### Source data
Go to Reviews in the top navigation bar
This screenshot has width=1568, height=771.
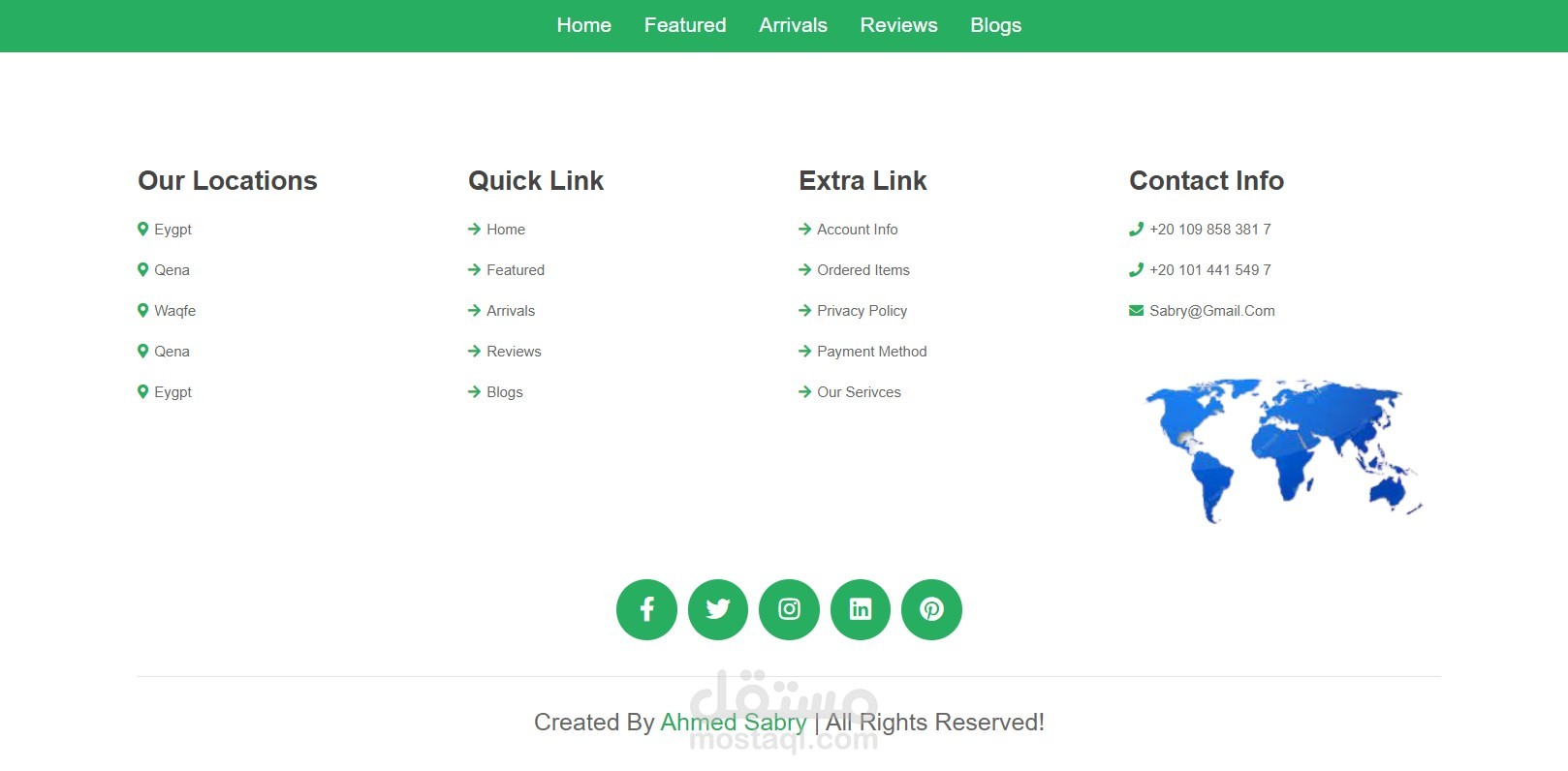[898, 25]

...

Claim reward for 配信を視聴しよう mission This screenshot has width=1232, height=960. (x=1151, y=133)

---

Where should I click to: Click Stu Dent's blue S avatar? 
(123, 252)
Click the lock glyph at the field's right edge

### What the task requires
Retype the portion of the data above that starts on the line with "Where should I" and finishes on the line with "Click the lock", including both of those lines.

### Result
Where should I click to: Click Stu Dent's blue S avatar? 
(123, 252)
Click the lock glyph at the field's right edge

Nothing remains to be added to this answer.